• [ОТРЫВОК]:
============================================================

Еще с детства полюбил я лошадей. Часто с товарищами отправлялся пасти их в ночное где-нибудь на берегу речки или на лесной опушке. Травы там хорошие были, сочных кормов вдосталь. Ну а раз находились часто при лошадях научились мы и без седел на них наперегонки скачки устраивать. Вот почему в партизанском соединении определили меня сразу во взвод конной разведки, которым командовал у Салая смелый и мужественный человек — капитан Андрей Максимович Дунаев. Он же являлся и начальником разведки соединения. Каждое его приказание, напутствие, предостережение, совет были для нас законом, от которого никаких отступлений быть не могло. И вообще надо заметить, порядок в партизанском соединении соблюдался строгий, армейский: получил приказание — повтори его, все ли понял. Возвратился с задания — доложи обо всем точно. Ведь от добытых нами в разведке сведений многое зависело: командир отдавал приказ о дальнейших действиях, о выходе в рейд или на железную дорогу, чтобы перед самым носом у противника мины ставить.

============================================================

• [ПИСЬМЕННОЕ ЗАДАНИЕ]: Определите, соответствуют ли отрывку утверждения (а) «пасти лошадей в ночное отправлялись вместе с товарищами», (б) «взводом конной разведки командовал майор Дунаев» и (в) «по возвращении с задания полагалось точно доложить обо всем». Ответьте «да» или «нет» на каждое и приведите решающие слова отрывка в точной цитате. Приведенные далее строки взяты из другого источника.

• [СОБРАННЫЕ ДАННЫЕ]:

============================================================

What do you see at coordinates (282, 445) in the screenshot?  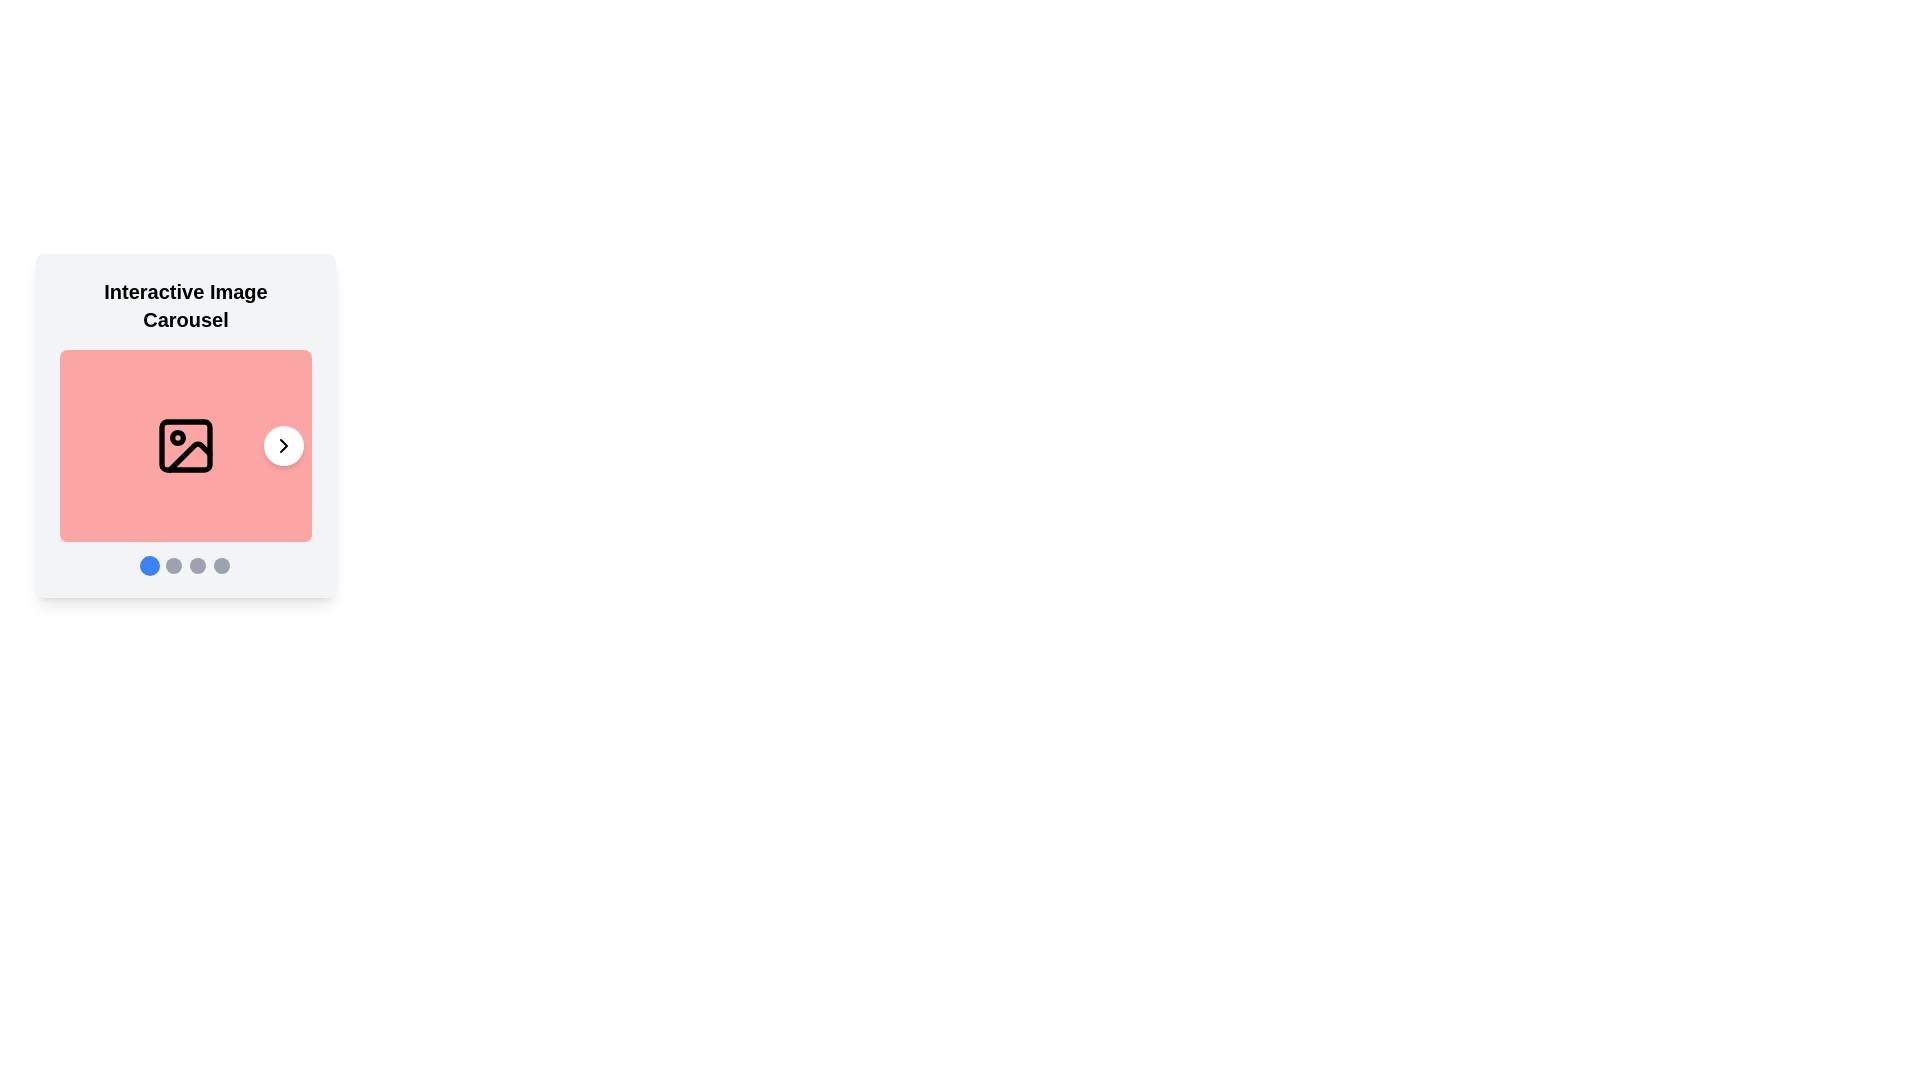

============================================================

• [ПИСЬМЕННЫЙ ОТВЕТ]:
(а) Да: «Часто с товарищами отправлялся пасти их в ночное».
(б) Нет: «капитан Андрей Максимович Дунаев».
(в) Да: «Возвратился с задания — доложи обо всем точно».